• _WHAT TO PRODUCE_: Tally the lines of the material that contain the string "should", treating case as significant, and give only the number.

START SUPPLIED RECORDS

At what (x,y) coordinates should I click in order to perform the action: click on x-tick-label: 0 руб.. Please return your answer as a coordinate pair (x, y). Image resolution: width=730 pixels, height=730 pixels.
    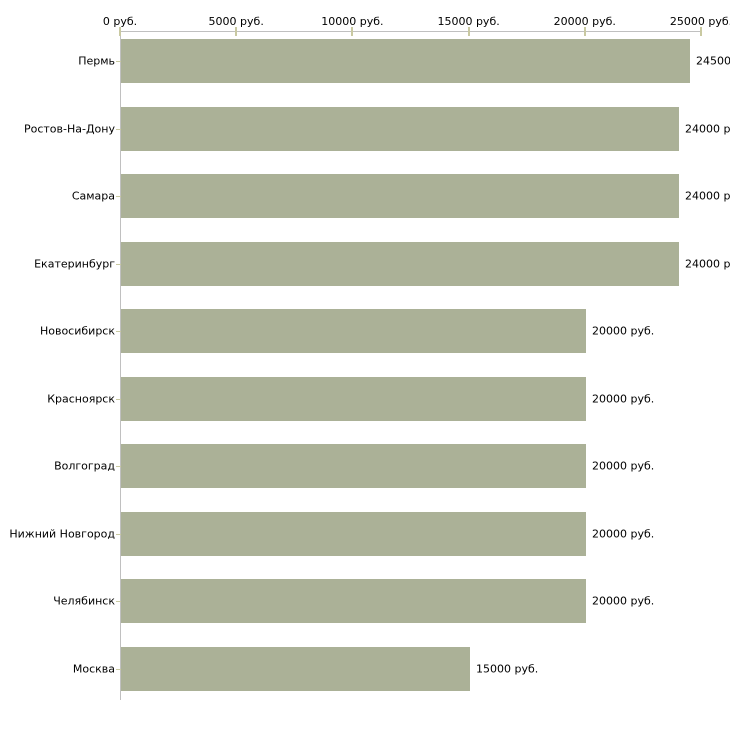
    Looking at the image, I should click on (120, 22).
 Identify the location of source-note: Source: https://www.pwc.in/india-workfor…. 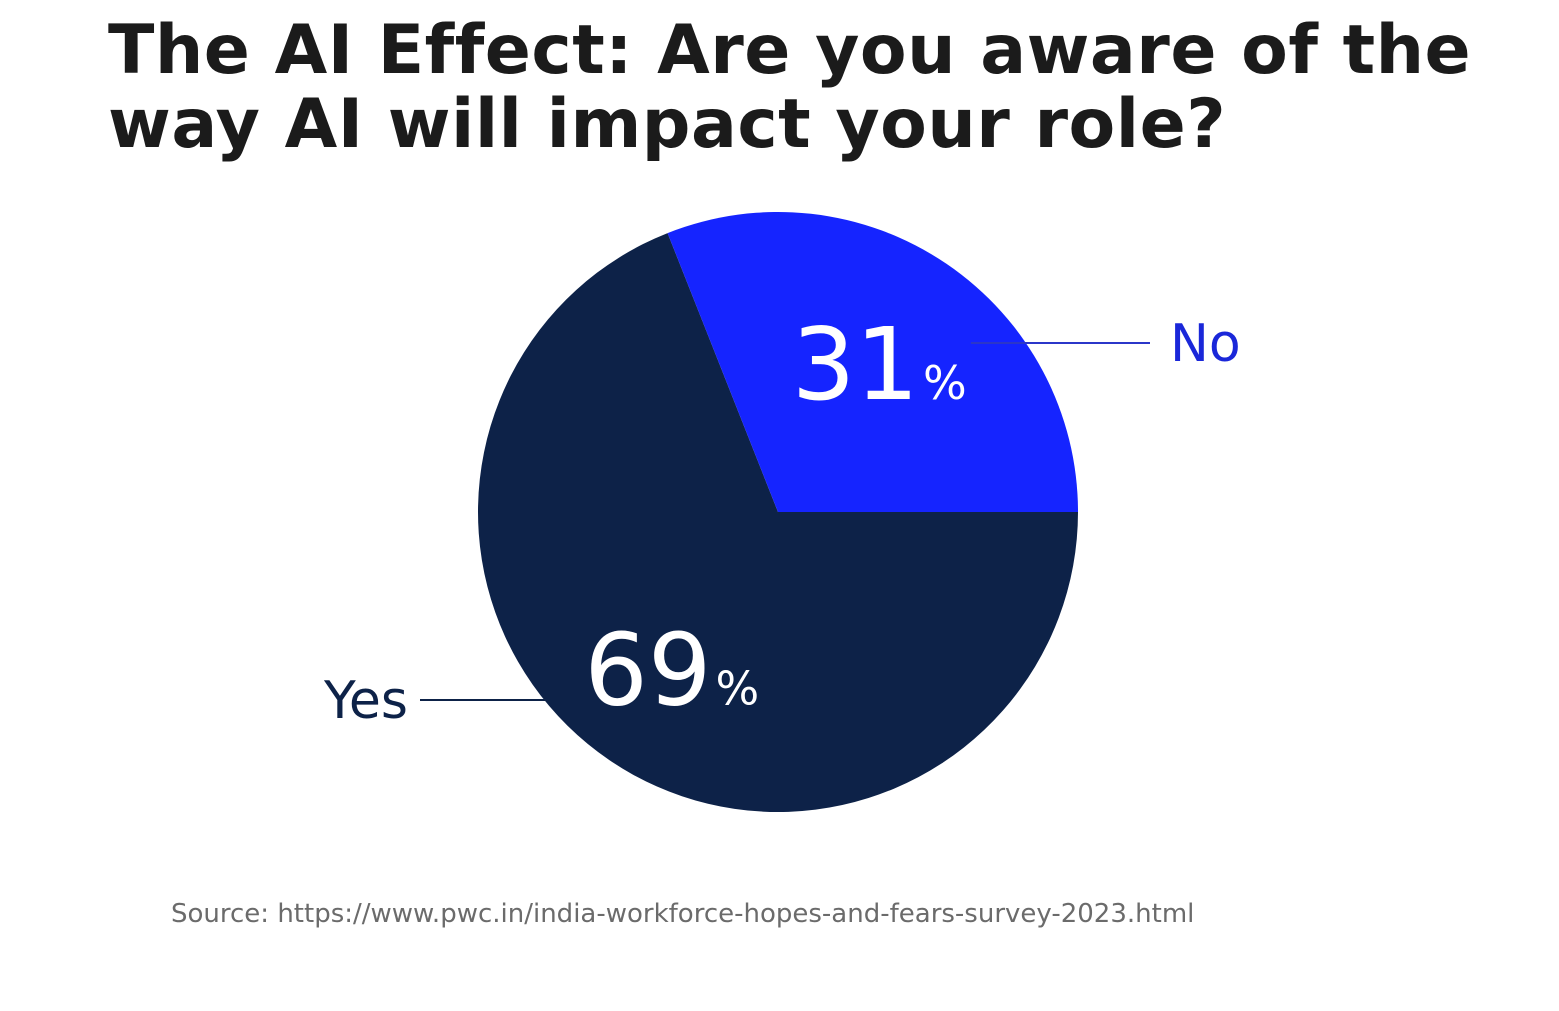
(683, 914).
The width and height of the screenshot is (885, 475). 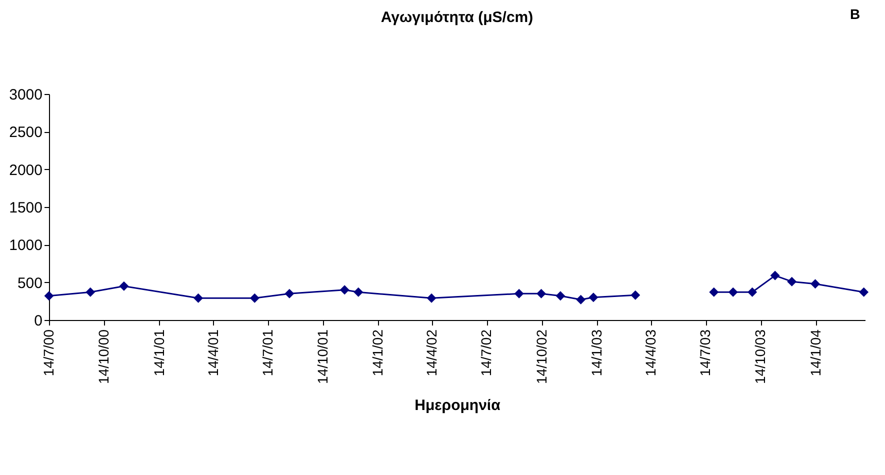 I want to click on x-tick-label: 14/10/02, so click(x=542, y=356).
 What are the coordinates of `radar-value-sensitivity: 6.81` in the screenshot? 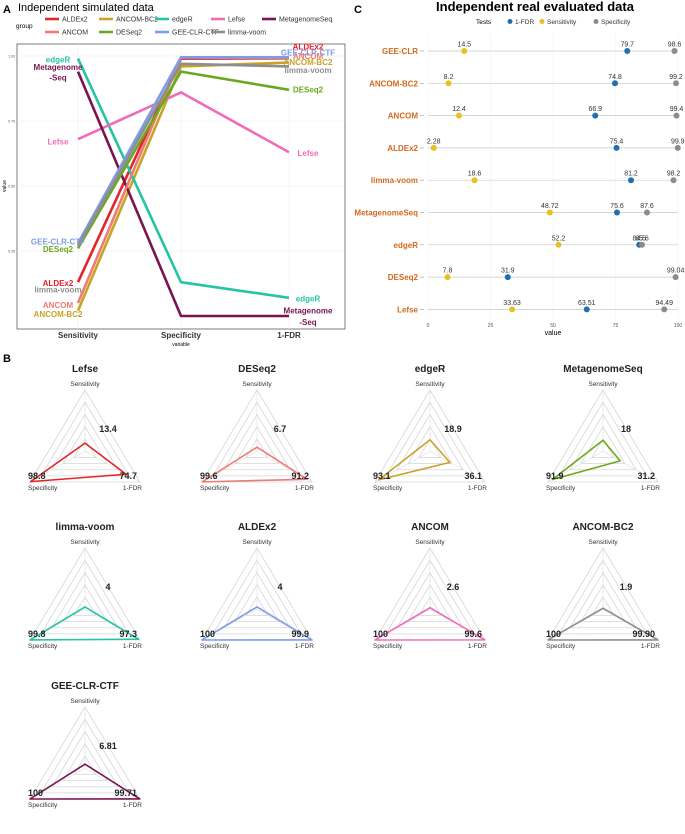 It's located at (108, 746).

END SUPPLIED RECORDS

• _TASK SOLUTION_: 2